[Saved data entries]
--- Begin ---
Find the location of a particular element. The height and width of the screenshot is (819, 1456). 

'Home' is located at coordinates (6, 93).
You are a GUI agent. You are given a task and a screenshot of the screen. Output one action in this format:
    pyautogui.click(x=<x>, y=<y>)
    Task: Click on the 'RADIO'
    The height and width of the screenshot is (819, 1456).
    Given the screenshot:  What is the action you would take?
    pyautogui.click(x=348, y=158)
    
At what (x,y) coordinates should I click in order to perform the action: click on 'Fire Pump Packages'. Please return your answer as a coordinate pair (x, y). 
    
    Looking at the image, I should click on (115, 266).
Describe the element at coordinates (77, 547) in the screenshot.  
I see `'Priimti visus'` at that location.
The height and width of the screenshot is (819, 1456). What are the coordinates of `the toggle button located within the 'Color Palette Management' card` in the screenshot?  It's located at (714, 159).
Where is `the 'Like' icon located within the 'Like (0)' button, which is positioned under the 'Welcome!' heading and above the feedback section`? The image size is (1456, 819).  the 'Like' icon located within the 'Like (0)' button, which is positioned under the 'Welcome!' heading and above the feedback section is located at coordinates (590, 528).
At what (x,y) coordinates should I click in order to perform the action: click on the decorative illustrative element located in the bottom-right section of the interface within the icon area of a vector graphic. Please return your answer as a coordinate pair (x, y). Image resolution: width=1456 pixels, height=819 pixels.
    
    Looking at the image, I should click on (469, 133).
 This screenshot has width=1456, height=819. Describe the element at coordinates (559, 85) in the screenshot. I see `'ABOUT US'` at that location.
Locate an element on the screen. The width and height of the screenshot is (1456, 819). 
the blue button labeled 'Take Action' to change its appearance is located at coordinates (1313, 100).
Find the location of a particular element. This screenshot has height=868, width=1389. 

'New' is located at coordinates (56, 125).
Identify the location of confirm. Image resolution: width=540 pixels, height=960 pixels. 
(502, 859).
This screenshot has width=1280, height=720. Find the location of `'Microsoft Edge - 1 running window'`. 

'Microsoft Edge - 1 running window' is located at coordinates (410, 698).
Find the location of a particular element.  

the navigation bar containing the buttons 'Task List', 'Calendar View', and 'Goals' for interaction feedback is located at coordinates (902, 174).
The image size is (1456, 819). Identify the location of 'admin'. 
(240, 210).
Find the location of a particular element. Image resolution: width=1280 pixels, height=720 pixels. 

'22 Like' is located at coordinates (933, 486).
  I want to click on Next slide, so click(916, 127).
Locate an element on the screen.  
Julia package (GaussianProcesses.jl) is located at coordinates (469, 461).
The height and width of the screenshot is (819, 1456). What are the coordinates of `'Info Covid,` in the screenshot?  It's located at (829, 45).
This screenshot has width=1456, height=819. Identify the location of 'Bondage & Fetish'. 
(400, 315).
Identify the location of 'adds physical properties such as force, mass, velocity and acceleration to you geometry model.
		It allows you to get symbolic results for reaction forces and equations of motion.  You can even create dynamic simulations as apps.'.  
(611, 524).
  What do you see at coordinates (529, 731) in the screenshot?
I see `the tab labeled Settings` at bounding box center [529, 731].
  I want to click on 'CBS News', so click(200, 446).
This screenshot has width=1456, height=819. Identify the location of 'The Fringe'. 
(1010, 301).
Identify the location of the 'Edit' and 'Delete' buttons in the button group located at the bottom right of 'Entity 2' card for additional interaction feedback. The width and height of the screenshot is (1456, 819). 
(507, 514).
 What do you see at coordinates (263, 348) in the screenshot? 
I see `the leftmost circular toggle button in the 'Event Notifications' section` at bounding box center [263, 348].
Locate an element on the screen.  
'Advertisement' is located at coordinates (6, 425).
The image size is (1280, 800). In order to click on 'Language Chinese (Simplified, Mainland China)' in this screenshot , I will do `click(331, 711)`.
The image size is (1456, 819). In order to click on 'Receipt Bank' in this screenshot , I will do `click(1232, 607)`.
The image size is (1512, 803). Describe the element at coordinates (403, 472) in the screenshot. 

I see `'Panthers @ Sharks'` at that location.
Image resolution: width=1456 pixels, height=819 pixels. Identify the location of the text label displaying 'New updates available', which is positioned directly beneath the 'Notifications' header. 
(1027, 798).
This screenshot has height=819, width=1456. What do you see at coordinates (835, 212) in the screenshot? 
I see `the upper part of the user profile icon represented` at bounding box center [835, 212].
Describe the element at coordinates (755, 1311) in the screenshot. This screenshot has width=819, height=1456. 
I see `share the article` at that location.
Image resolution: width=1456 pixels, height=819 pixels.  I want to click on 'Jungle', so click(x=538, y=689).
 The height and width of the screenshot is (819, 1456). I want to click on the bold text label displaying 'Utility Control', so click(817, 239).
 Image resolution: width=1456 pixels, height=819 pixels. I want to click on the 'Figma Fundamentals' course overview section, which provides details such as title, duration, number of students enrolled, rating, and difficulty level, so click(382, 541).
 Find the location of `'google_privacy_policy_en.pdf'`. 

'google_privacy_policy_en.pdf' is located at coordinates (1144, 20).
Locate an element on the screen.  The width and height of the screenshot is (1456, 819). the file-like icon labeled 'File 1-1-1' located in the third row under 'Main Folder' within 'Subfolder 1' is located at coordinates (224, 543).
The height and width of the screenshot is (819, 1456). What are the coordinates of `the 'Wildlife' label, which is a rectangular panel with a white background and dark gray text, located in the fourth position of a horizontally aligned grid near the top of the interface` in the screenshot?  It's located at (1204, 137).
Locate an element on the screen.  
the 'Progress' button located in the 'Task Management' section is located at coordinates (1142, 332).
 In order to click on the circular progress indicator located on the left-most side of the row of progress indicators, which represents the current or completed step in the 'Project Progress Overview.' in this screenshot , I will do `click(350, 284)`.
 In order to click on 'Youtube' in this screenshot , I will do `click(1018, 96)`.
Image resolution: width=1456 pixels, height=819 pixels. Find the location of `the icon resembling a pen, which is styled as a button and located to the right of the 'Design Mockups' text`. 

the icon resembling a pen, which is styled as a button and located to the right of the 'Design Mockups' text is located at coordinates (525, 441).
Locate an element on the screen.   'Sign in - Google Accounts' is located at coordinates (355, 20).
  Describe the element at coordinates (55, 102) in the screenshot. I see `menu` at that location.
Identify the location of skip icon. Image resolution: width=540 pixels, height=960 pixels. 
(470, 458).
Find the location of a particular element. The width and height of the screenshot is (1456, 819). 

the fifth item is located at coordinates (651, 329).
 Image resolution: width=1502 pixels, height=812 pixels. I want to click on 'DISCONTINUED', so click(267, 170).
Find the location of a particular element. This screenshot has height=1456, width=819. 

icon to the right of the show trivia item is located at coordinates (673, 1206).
--- End ---
Task objective:
Return, without any changes, every line of the saved data entries above, from the line containing "at (714, 159)." down to the line containing "the blue button", with both of those lines included.

Solution to the exercise:
The height and width of the screenshot is (819, 1456). What are the coordinates of `the toggle button located within the 'Color Palette Management' card` in the screenshot?  It's located at (714, 159).
Where is `the 'Like' icon located within the 'Like (0)' button, which is positioned under the 'Welcome!' heading and above the feedback section`? The image size is (1456, 819).  the 'Like' icon located within the 'Like (0)' button, which is positioned under the 'Welcome!' heading and above the feedback section is located at coordinates (590, 528).
At what (x,y) coordinates should I click in order to perform the action: click on the decorative illustrative element located in the bottom-right section of the interface within the icon area of a vector graphic. Please return your answer as a coordinate pair (x, y). Image resolution: width=1456 pixels, height=819 pixels.
    
    Looking at the image, I should click on (469, 133).
 This screenshot has width=1456, height=819. Describe the element at coordinates (559, 85) in the screenshot. I see `'ABOUT US'` at that location.
Locate an element on the screen. The width and height of the screenshot is (1456, 819). 
the blue button labeled 'Take Action' to change its appearance is located at coordinates (1313, 100).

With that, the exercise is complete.